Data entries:
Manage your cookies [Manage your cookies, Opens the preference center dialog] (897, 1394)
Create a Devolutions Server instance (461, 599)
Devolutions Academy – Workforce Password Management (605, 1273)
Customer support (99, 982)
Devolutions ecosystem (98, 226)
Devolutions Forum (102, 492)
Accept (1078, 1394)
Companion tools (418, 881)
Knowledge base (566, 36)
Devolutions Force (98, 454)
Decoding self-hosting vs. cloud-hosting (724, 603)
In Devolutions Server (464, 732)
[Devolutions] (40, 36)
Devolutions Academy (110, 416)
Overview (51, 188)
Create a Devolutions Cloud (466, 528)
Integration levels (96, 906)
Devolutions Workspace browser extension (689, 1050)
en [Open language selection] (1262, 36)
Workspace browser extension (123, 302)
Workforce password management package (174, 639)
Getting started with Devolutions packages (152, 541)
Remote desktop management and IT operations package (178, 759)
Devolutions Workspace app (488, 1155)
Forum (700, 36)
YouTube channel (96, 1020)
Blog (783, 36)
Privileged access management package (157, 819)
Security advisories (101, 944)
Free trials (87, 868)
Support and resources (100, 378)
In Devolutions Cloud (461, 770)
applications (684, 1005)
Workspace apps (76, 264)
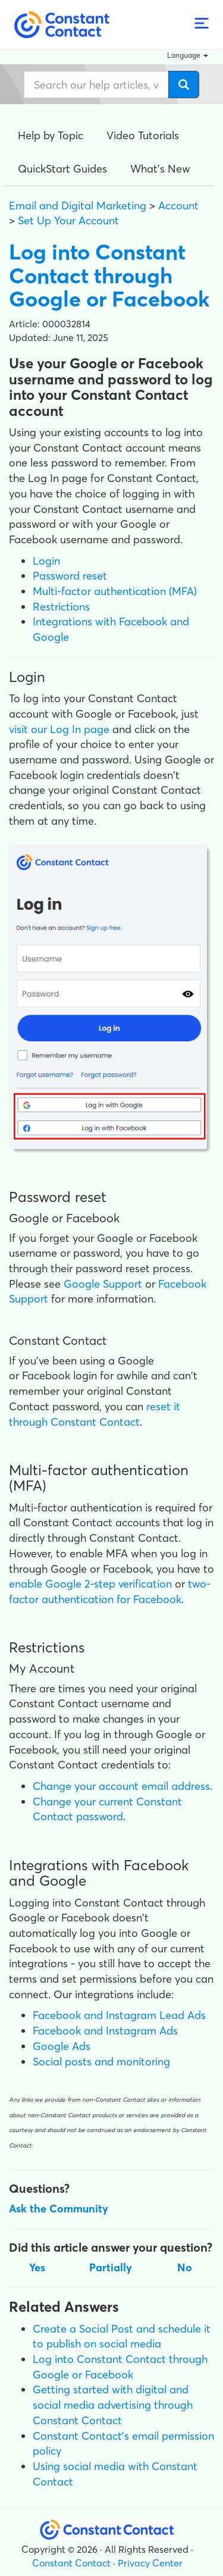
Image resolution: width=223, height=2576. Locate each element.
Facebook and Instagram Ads (105, 2030)
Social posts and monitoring (101, 2061)
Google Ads (61, 2046)
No (184, 2267)
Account (178, 205)
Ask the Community (58, 2208)
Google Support (103, 1284)
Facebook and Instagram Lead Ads (119, 2015)
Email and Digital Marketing (77, 205)
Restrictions (61, 607)
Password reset (70, 576)
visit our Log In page (59, 729)
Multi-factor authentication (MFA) (115, 591)
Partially (110, 2267)
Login (46, 561)
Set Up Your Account (68, 220)
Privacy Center (150, 2563)
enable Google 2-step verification (90, 1584)
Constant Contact (71, 2563)
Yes (37, 2267)
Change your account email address (121, 1786)
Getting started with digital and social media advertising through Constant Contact (113, 2405)
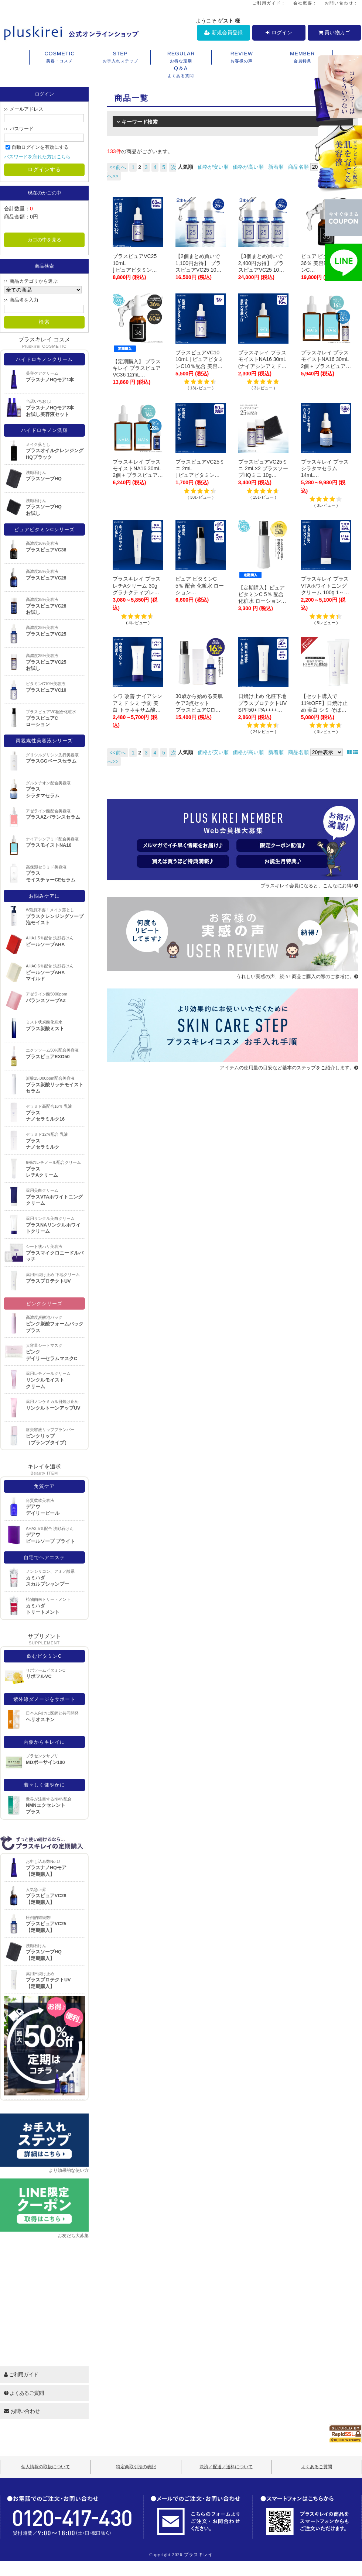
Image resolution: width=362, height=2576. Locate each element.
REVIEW (242, 58)
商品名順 (298, 167)
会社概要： (305, 3)
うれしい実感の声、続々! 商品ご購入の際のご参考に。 (297, 976)
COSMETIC (60, 58)
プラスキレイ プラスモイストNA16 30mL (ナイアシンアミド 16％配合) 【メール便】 (262, 366)
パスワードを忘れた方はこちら (37, 156)
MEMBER (302, 58)
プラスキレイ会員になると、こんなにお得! (309, 885)
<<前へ (117, 167)
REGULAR (181, 58)
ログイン (279, 32)
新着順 (276, 167)
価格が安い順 (213, 167)
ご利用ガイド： (269, 3)
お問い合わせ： (341, 3)
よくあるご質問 (24, 2393)
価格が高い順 (248, 167)
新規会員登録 (223, 32)
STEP (120, 58)
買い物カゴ (334, 32)
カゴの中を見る (44, 240)
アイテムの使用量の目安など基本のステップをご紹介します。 (289, 1067)
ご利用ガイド (21, 2374)
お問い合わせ (22, 2411)
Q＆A (181, 72)
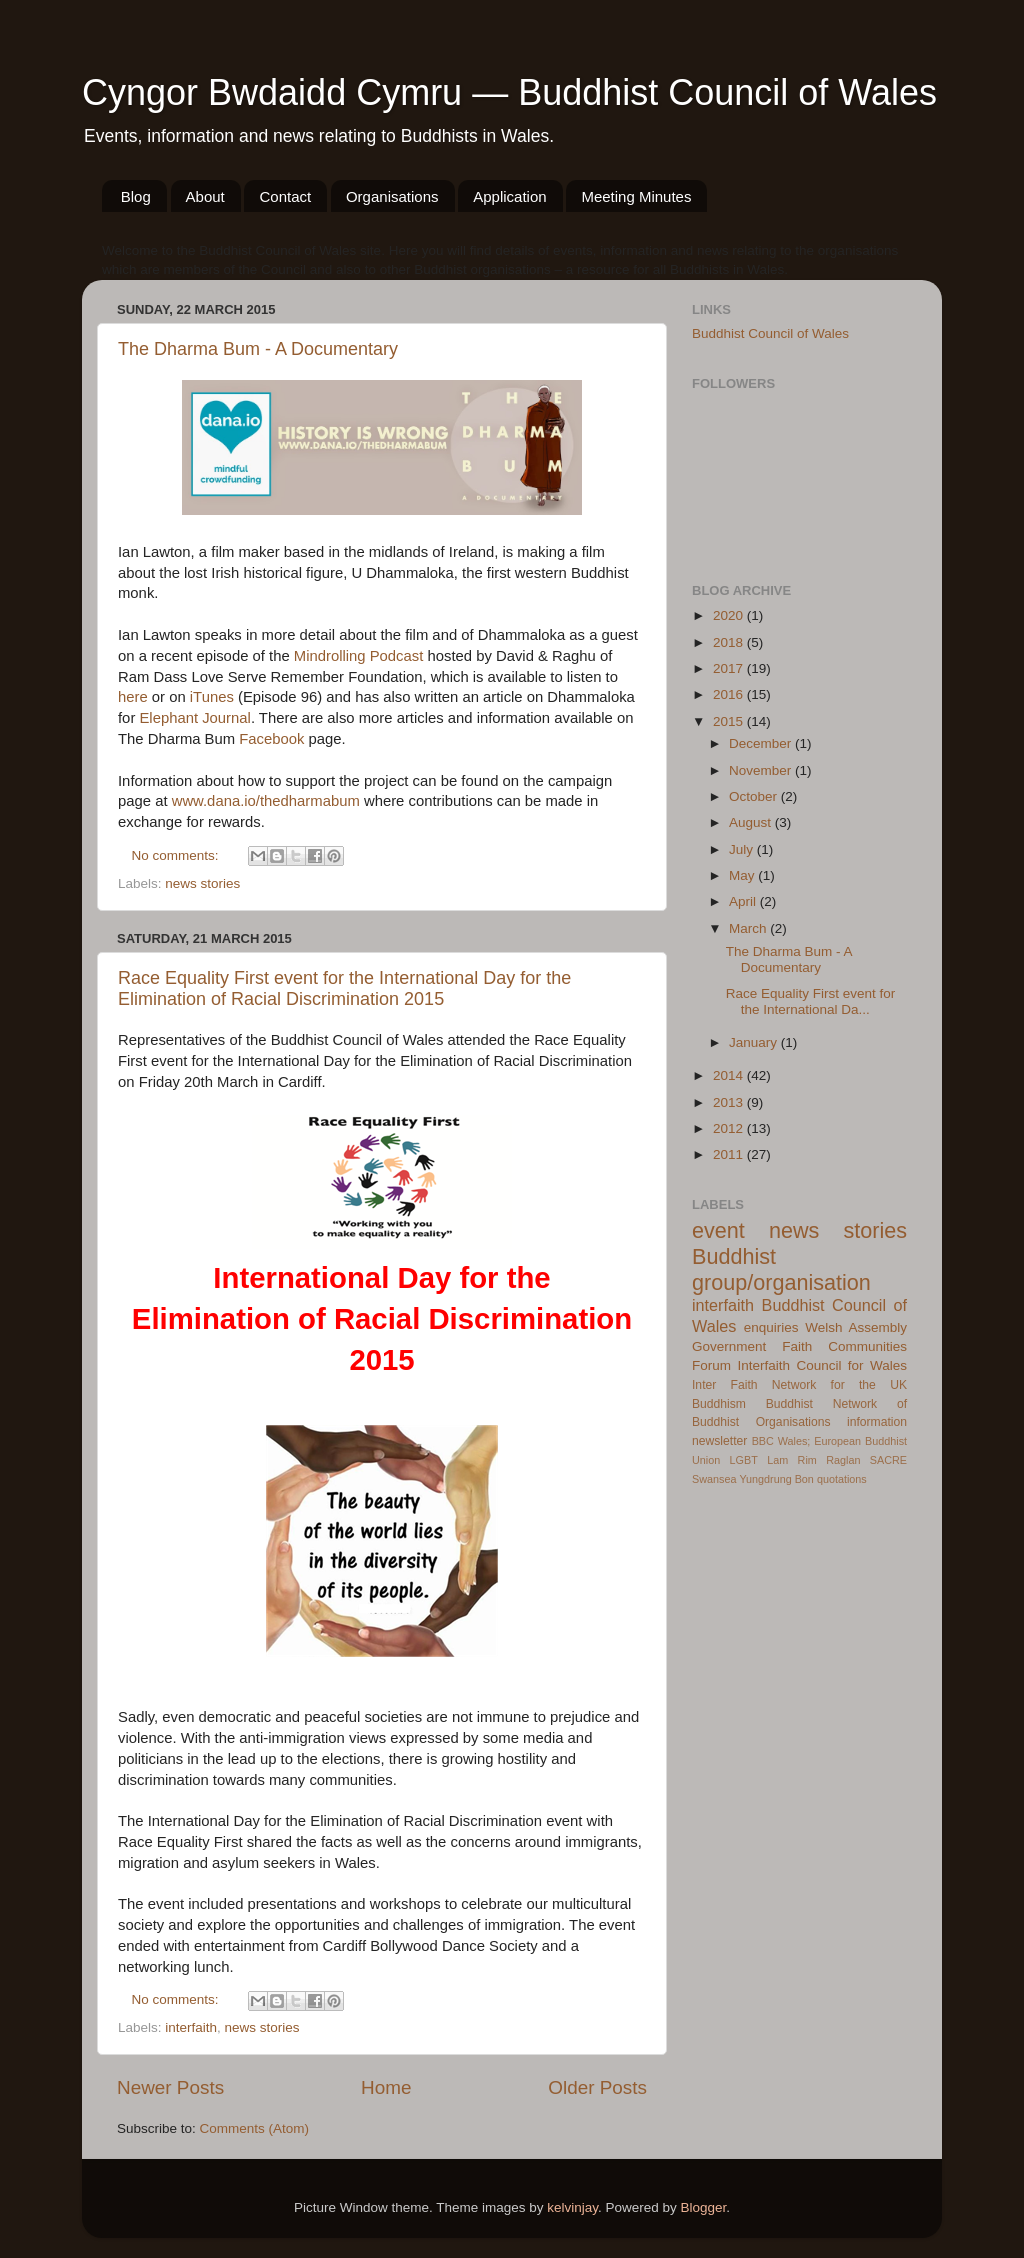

» **Prompt**
Restate the items from the line with "Google Ads (61, 2046)" to the line with "COSMETIC (60, 58)", including both of those lines and the requests between them, and add 17 to every coordinate in the answers. Leave the pictures out.

» **Response to the exercise**
Google Ads (78, 2063)
No (201, 2284)
Account (195, 222)
Ask the Community (75, 2225)
Google Support (120, 1301)
Facebook and Instagram Lead Ads (136, 2032)
Email and Digital Marketing (94, 222)
Restrictions (78, 624)
Password reset (87, 593)
visit our Log In page (76, 746)
Multi-factor authentication (MFA) (132, 608)
Partially (127, 2284)
Login (63, 578)
Set Up Your Account (85, 237)
Privacy Center (167, 2580)
enable Google 2-step verification (107, 1601)
Constant Contact (88, 2580)
Yes (54, 2284)
Change your account email address (138, 1803)
Getting started with digital and social media advertising through Constant Contact (130, 2422)
Image resolution: width=362, height=2576. Locate each element.
REVIEW (259, 75)
商品名順 (315, 184)
会社概要： (322, 20)
うれしい実感の声、続々! 商品ご購入の際のご参考に。 (314, 993)
COSMETIC (77, 75)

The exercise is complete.